*DATA SHOWN*:
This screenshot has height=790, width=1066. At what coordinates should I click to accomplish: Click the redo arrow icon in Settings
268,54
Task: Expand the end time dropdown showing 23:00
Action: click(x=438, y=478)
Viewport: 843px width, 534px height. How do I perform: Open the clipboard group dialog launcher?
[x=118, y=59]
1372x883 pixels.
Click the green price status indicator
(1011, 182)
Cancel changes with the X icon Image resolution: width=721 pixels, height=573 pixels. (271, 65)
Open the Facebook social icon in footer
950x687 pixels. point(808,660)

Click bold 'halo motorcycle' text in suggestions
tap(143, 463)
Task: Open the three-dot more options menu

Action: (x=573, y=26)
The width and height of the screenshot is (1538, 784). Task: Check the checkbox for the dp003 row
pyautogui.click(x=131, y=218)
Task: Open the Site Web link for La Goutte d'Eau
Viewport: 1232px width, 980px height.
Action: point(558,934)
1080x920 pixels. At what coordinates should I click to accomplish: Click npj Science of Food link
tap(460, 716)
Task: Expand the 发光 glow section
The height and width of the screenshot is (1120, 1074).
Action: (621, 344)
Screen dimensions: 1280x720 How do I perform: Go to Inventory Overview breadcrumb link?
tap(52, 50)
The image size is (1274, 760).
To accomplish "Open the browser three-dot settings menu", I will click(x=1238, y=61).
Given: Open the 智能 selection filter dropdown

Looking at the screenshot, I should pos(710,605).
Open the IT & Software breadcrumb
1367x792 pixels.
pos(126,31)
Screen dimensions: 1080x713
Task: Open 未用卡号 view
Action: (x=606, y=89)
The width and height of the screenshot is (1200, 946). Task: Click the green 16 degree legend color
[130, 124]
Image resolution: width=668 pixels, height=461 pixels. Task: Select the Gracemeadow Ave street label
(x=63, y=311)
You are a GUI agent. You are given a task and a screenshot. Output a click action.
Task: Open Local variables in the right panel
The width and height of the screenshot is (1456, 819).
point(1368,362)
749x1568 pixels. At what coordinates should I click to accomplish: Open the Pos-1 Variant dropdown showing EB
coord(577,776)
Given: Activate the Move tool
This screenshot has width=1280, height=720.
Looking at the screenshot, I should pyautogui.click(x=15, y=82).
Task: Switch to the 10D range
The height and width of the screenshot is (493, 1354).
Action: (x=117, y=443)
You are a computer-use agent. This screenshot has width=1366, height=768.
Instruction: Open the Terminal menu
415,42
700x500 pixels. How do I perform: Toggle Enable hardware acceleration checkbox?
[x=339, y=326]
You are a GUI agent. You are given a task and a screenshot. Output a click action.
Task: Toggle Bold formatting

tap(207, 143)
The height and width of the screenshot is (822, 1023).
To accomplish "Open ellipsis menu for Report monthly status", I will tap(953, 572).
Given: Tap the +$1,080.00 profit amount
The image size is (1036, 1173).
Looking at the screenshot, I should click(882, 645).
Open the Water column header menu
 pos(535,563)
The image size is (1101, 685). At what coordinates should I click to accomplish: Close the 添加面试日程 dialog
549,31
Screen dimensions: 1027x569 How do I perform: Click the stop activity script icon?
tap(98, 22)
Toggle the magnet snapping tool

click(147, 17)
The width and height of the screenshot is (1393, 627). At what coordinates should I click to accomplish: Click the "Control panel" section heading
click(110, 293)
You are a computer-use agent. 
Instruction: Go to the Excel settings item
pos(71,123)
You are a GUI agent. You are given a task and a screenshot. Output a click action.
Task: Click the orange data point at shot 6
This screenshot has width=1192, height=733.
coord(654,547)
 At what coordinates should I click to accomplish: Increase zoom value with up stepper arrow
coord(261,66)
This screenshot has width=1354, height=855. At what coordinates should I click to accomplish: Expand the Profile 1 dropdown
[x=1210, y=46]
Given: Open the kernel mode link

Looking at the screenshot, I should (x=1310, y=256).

*HOW TO COMPLETE THIS TASK*: Copy the records above, keeping each line identical.

*TASK RESULT*:
This screenshot has height=790, width=1066. At what coordinates should I click to accomplish: Click the redo arrow icon in Settings
268,54
Task: Expand the end time dropdown showing 23:00
Action: click(x=438, y=478)
Viewport: 843px width, 534px height. How do I perform: Open the clipboard group dialog launcher?
[x=118, y=59]
1372x883 pixels.
Click the green price status indicator
(1011, 182)
Cancel changes with the X icon Image resolution: width=721 pixels, height=573 pixels. (271, 65)
Open the Facebook social icon in footer
950x687 pixels. point(808,660)

Click bold 'halo motorcycle' text in suggestions
tap(143, 463)
Task: Open the three-dot more options menu

Action: (x=573, y=26)
The width and height of the screenshot is (1538, 784). Task: Check the checkbox for the dp003 row
pyautogui.click(x=131, y=218)
Task: Open the Site Web link for La Goutte d'Eau
Viewport: 1232px width, 980px height.
Action: point(558,934)
1080x920 pixels. At what coordinates should I click to accomplish: Click npj Science of Food link
tap(460, 716)
Task: Expand the 发光 glow section
The height and width of the screenshot is (1120, 1074).
Action: (621, 344)
Screen dimensions: 1280x720 How do I perform: Go to Inventory Overview breadcrumb link?
tap(52, 50)
The image size is (1274, 760).
To accomplish "Open the browser three-dot settings menu", I will click(x=1238, y=61).
Given: Open the 智能 selection filter dropdown

Looking at the screenshot, I should pos(710,605).
Open the IT & Software breadcrumb
1367x792 pixels.
pos(126,31)
Screen dimensions: 1080x713
Task: Open 未用卡号 view
Action: (x=606, y=89)
The width and height of the screenshot is (1200, 946). Task: Click the green 16 degree legend color
[130, 124]
Image resolution: width=668 pixels, height=461 pixels. Task: Select the Gracemeadow Ave street label
(x=63, y=311)
You are a GUI agent. You are given a task and a screenshot. Output a click action.
Task: Open Local variables in the right panel
The width and height of the screenshot is (1456, 819).
point(1368,362)
749x1568 pixels. At what coordinates should I click to accomplish: Open the Pos-1 Variant dropdown showing EB
coord(577,776)
Given: Activate the Move tool
This screenshot has width=1280, height=720.
Looking at the screenshot, I should pyautogui.click(x=15, y=82).
Task: Switch to the 10D range
The height and width of the screenshot is (493, 1354).
Action: (x=117, y=443)
You are a computer-use agent. This screenshot has width=1366, height=768.
Instruction: Open the Terminal menu
415,42
700x500 pixels. How do I perform: Toggle Enable hardware acceleration checkbox?
[x=339, y=326]
You are a GUI agent. You are given a task and a screenshot. Output a click action.
Task: Toggle Bold formatting

tap(207, 143)
The height and width of the screenshot is (822, 1023).
To accomplish "Open ellipsis menu for Report monthly status", I will tap(953, 572).
Given: Tap the +$1,080.00 profit amount
The image size is (1036, 1173).
Looking at the screenshot, I should click(882, 645).
Open the Water column header menu
 pos(535,563)
The image size is (1101, 685). At what coordinates should I click to accomplish: Close the 添加面试日程 dialog
549,31
Screen dimensions: 1027x569 How do I perform: Click the stop activity script icon?
tap(98, 22)
Toggle the magnet snapping tool

click(147, 17)
The width and height of the screenshot is (1393, 627). At what coordinates should I click to accomplish: Click the "Control panel" section heading
click(110, 293)
You are a computer-use agent. 
Instruction: Go to the Excel settings item
pos(71,123)
You are a GUI agent. You are given a task and a screenshot. Output a click action.
Task: Click the orange data point at shot 6
This screenshot has width=1192, height=733.
coord(654,547)
 At what coordinates should I click to accomplish: Increase zoom value with up stepper arrow
coord(261,66)
This screenshot has width=1354, height=855. At what coordinates should I click to accomplish: Expand the Profile 1 dropdown
[x=1210, y=46]
Given: Open the kernel mode link

Looking at the screenshot, I should (x=1310, y=256).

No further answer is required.